Reproduce everything from the line containing "You are a GUI" down to the line containing "pyautogui.click(x=540, y=1502)", renaming "GUI agent" to "screen agent" and leaving all other text unchanged.

╭─ Task material

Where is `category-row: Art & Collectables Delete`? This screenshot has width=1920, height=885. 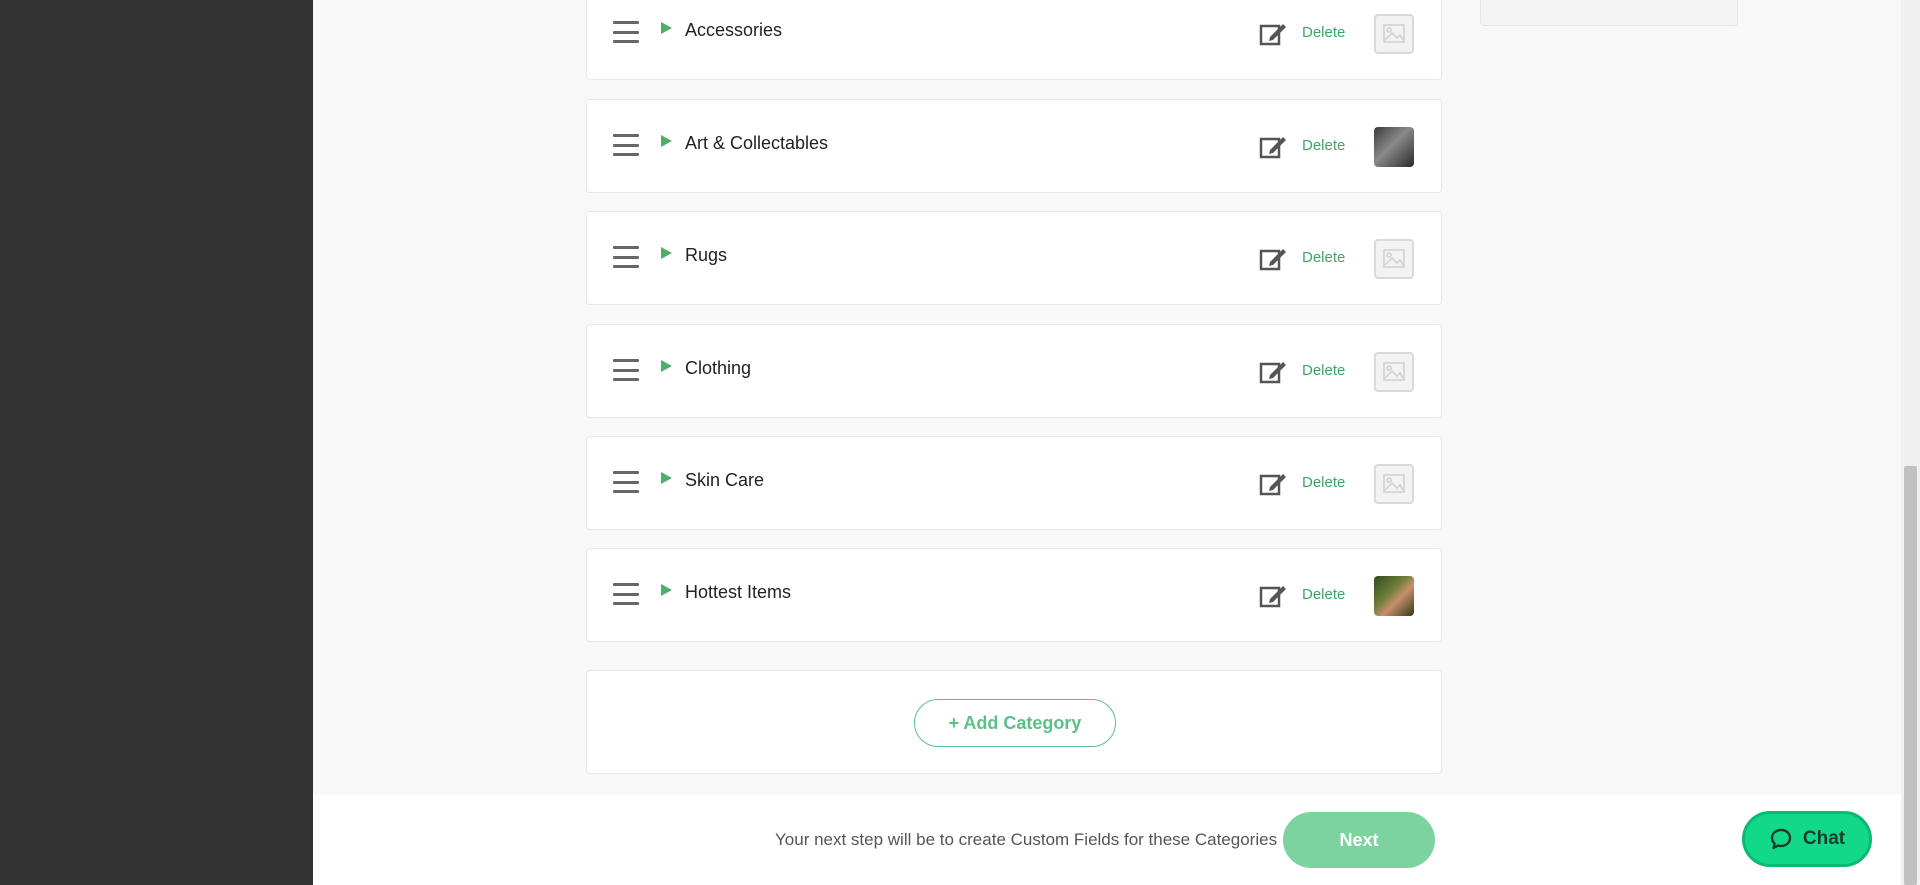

╰─
╭─ Task material

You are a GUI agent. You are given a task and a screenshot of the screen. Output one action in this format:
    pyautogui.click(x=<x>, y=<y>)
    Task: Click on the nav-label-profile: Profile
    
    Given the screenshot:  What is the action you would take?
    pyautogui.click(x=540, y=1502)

╰─
╭─ Task material

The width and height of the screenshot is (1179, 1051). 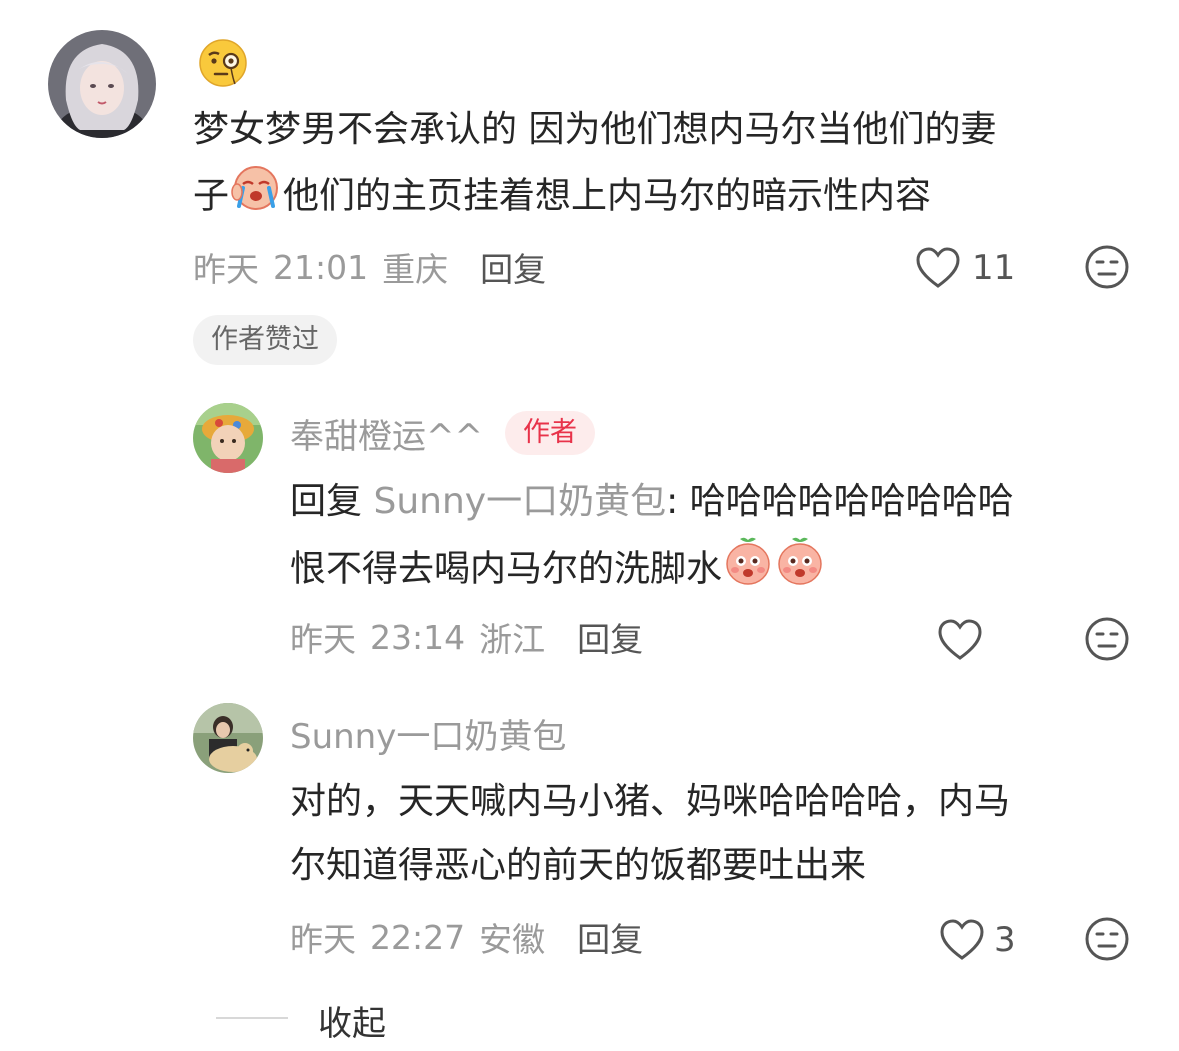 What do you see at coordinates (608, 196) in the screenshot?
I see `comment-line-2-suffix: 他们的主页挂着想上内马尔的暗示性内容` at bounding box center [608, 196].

╰─

_Problem solution_.
You are a screen agent. You are given a task and a screenshot of the screen. Output one action in this format:
    pyautogui.click(x=<x>, y=<y>)
    Task: Click on the nav-label-profile: Profile
    
    Given the screenshot:  What is the action you would take?
    pyautogui.click(x=540, y=1502)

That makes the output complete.